The distribution arm of Axa Financial Inc., for example, has been teaming with bank financial advisers to meet with small groups of clients and review everything from the strength of the bank to the features of the variable annuities they hold to the outlook for the capital markets.

The goal at Axa, a New York unit of Axa Group of Paris, is "at least getting clients to stay the course," said Michael McCarthy, senior vice president and national sales manager of Axa Distributors' financial institution channel.

New York Life Insurance Co.'s outreach efforts have included reassuring bank partners of the company's soundness, including its negligible exposure to risky investments, said Andy Reiss, New York Life's national sales manager.

As they try to put customers and distribution partners at ease, insurance companies and investment providers will also have to jockey for position on big banks' distribution platforms, said Kenneth Kehrer, the director of Kehrer-Limra, a research and consulting firm in Princeton, N.J.

The Wachovia and Washington Mutual moves — Wells Fargo & Co. has agreed to buy Wachovia, and JPMorgan Chase & Co. has bought Wamu's banking operations — undoubtedly mean that the financial services' companies rosters of insurance and investment providers will be consolidated. And the megabanks that are emerging from the industry's turmoil will have more bargaining power over product providers, Mr. Kehrer said.

"If you are not on their shelves, it might make a big dent in your sales," he said. "Consequently, you are probably going to be willing to do more to get on the shelves."

The Wachovia and Washington Mutual deals are a major event for insurers and investment providers that distribute through banks. The Charlotte banking company and the Seattle thrift company are among the top five in sales of annuities and mutual funds, Mr. Kehrer said.

Axa and New York Life said they are confident they will stay in the mix. At New York Life, "we fully expect to continue doing business with" Wachovia "in some shape or form," Mr. Reiss said. JPMorgan Chase, he said, is "one of our best partners in the bank channel. Now that Wamu is being purchased by Chase, we hope to be doing business with Wamu through Chase."

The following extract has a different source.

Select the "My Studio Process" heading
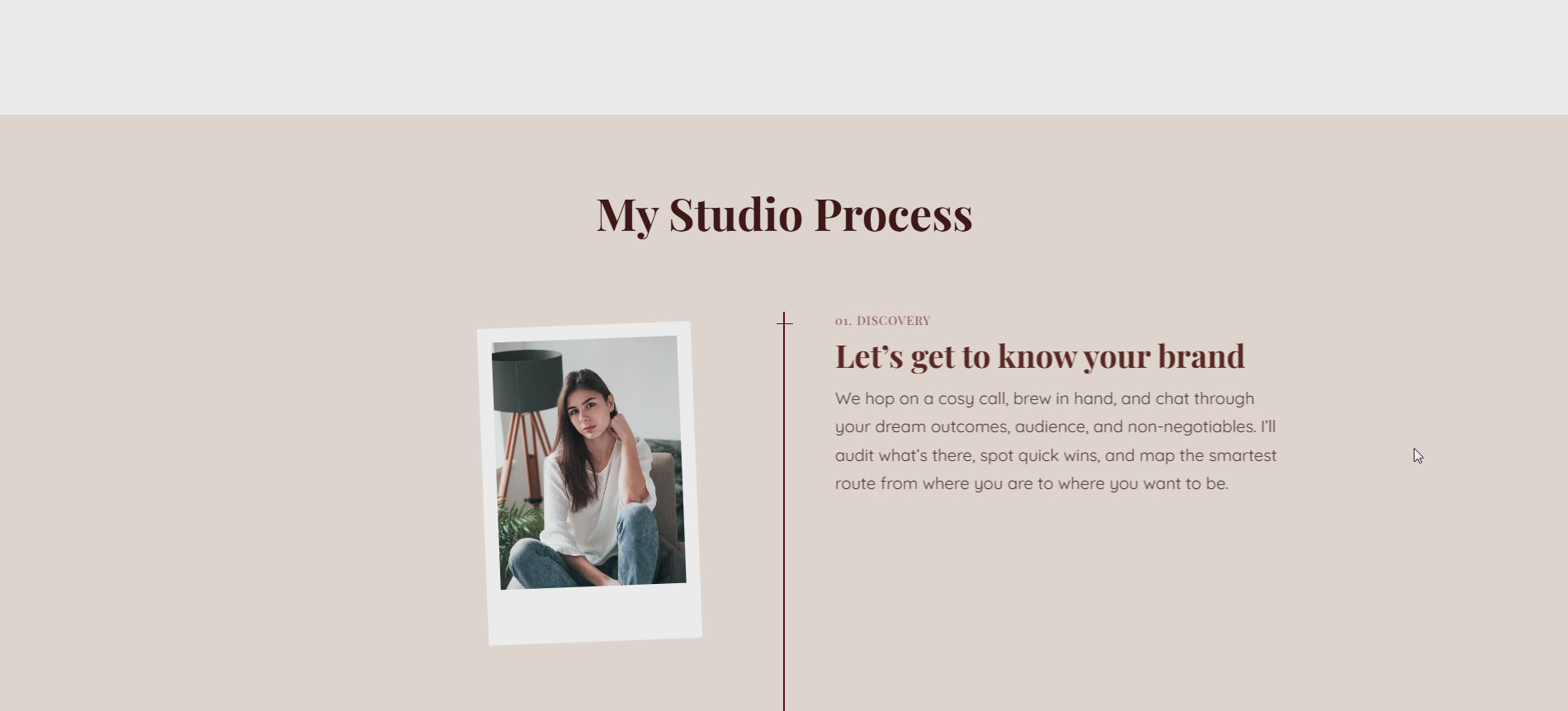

Mr. McCarthy, who called Wachovia one of Axa's biggest accounts, said Axa had been in talks to join Washington Mutual's platform in 2009. But Axa also distributes through JPMorgan Chase, and Mr. McCarthy said he sees an opportunity to boost sales through the New York banking company.

Mr. Kehrer said he does not expect the Wachovia and Wamu investment programs to be gutted. JPMorgan Chase, for example, will probably close only the Wamu branches that overlap with its own, he said.

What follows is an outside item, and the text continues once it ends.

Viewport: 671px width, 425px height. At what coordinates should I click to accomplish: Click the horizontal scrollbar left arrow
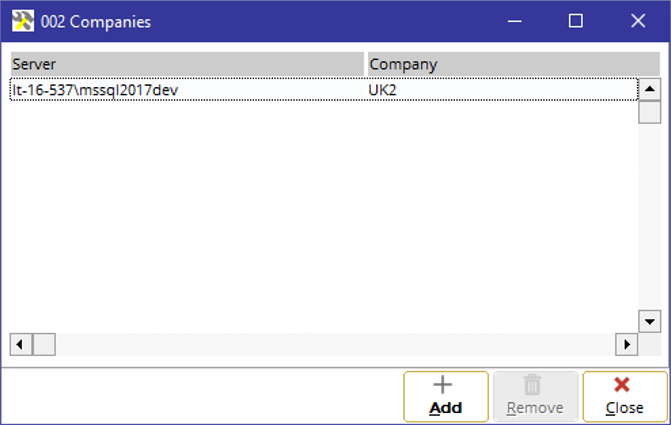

"That will impact" brokerage sales "somewhat, but not in a huge way," Mr. Kehrer said.

Whether investment advisers in banks can continue to attract business as effectively as they once did remains to be seen, Mr. Kehrer said. "The advisers working in banks have benefited from the halo of the bank," he said. "Clearly, now a lot people's confidence in banks will be shaken."

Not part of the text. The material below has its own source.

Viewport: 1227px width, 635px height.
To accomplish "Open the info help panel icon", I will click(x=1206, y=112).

A lack of confidence in the markets, meanwhile, has crimped sales of variable annuities, which are the focus of Axa's bank sales efforts. The company's bank sales for 2008 will probably fall short of its 2007 total of $2.5 billion, Mr. McCarthy acknowledged.

"I don't think it's any secret that the bank channel gravitated toward fixed annuities and away from variable annuities in 2008," he said.

September was New York Life's best month ever for fixed annuity sales through banks, Mr. Reiss said.

He declined to give a bank sales projection for 2008 but said he expects "sales will continue to grow."

One area to keep an eye on will be banks' commitment to their investment programs. More than ever, banks need fee income to compensate for reduced spread income, Mr. Kehrer said. "We see some banks that are now much more interested in supporting their investment sales programs because of that."